A combination of self-delusion and the cocktails that were not as innocuous as they’d looked got her through the doors and into the expensive-smelling wood-panelled foyer when the reality of what she was doing hit her, shame and mind-clearing horror following close behind.

She turned and would have headed back through the door had a voice not suddenly nailed her feet to the Aubusson carpet.

‘Would you like a drink?’

Shocked recognition and stomach-tightening excitement grabbed her as, her breath coming faster, she spun back slowly on her heels.

With her heart trying to batter its way through her ribcage, her eyes travelled in an upward sweep over the long, lean length of his body, clad this evening in a beautifully cut dark grey suit, underneath which was a pale blue shirt open at the neck to reveal the tanned brown skin of his throat, and fine enough to suggest the musculature of his chest and torso. The expensive tailoring didn’t do anything to lessen the aura of raw, head-spinning masculinity he projected.

‘No, I didn’t come here for—’ She blinked and stopped. What had she come here for?

Exactly what he thinks you did, the voice in her head responded.

He took a step forward and held out his hand. ‘I’m Roman Bardales.’

After the faintest hesitation she reached out, a shock of electricity of a lethal voltage running through her body as his warm brown fingers closed around her hand and didn’t move, and she saw his polished brown eyes widen as though he too had felt the same stinging shock.

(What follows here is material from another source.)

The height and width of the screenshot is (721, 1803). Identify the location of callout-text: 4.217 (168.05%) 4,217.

‘Marisa Rayner.’ She pulled her hand away.

‘I’m glad you came.’

‘I... I didn’t...’ One darkly delineated brow lifted to a sardonic angle and she rushed on. ‘Well, I am here.’

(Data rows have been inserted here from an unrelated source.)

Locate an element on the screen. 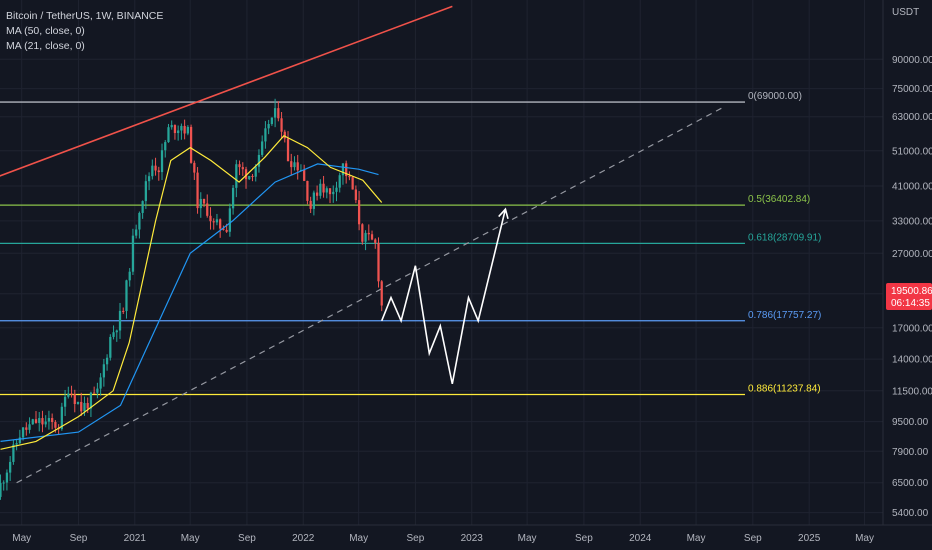 This screenshot has width=932, height=550. y-tick-label: 6500.00 is located at coordinates (910, 484).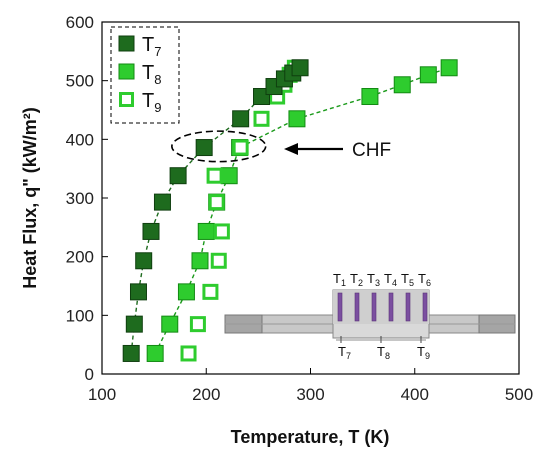  Describe the element at coordinates (356, 280) in the screenshot. I see `inset-label-t2: T2` at that location.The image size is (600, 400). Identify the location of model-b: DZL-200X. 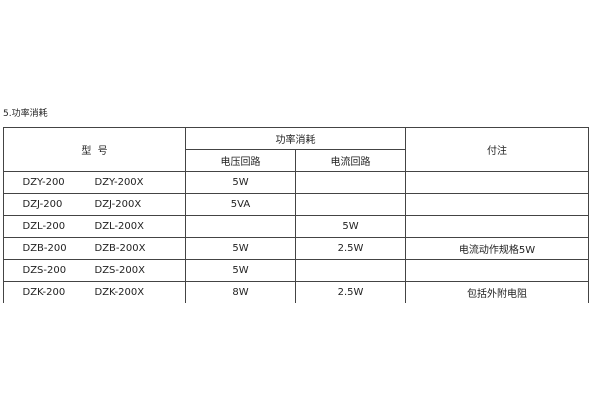
(120, 226).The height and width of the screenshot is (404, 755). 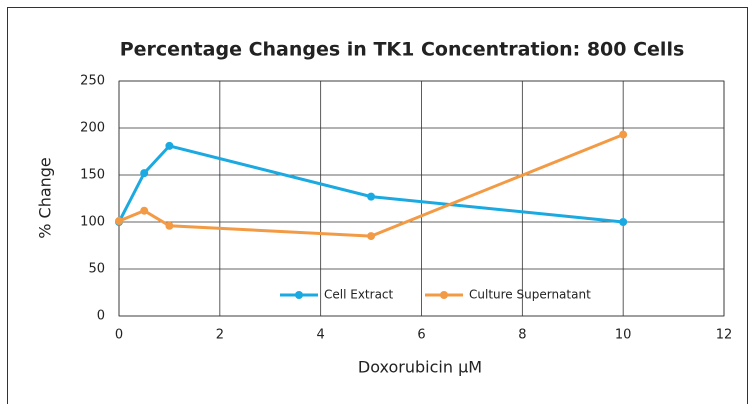 I want to click on legend-label: Cell Extract, so click(x=359, y=295).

‘So I see.’ The comprehensive sweep of his brown eyes as they slid over her body made her shiver. ‘And now?’

‘Now?’ She had to force the word past the ache in her dry throat.

‘Are you coming up?’ The slight jerk of his head was directed at the lift behind him.

He didn’t say for a coffee, or a nightcap, because they both knew that wasn’t why she was there.

‘I... I don’t do things like this.’

‘OK,’ he said slowly in acknowledgment, and then he did nothing else to influence her decision besides standing there looking gorgeous enough to melt her bones.

Marisa had known deep down that she was just going through the motions pretending to delay. The decision had already been made as soon as she had made her way to the hotel this evening. Her struggle now was for appearances—her own, not his.

His impressive shoulders lifted in the faintest of shrugs. ‘We could go for a walk instead?’

She shook her head. ‘No, I’ll...’ She expelled a deep breath and started to move towards the lifts.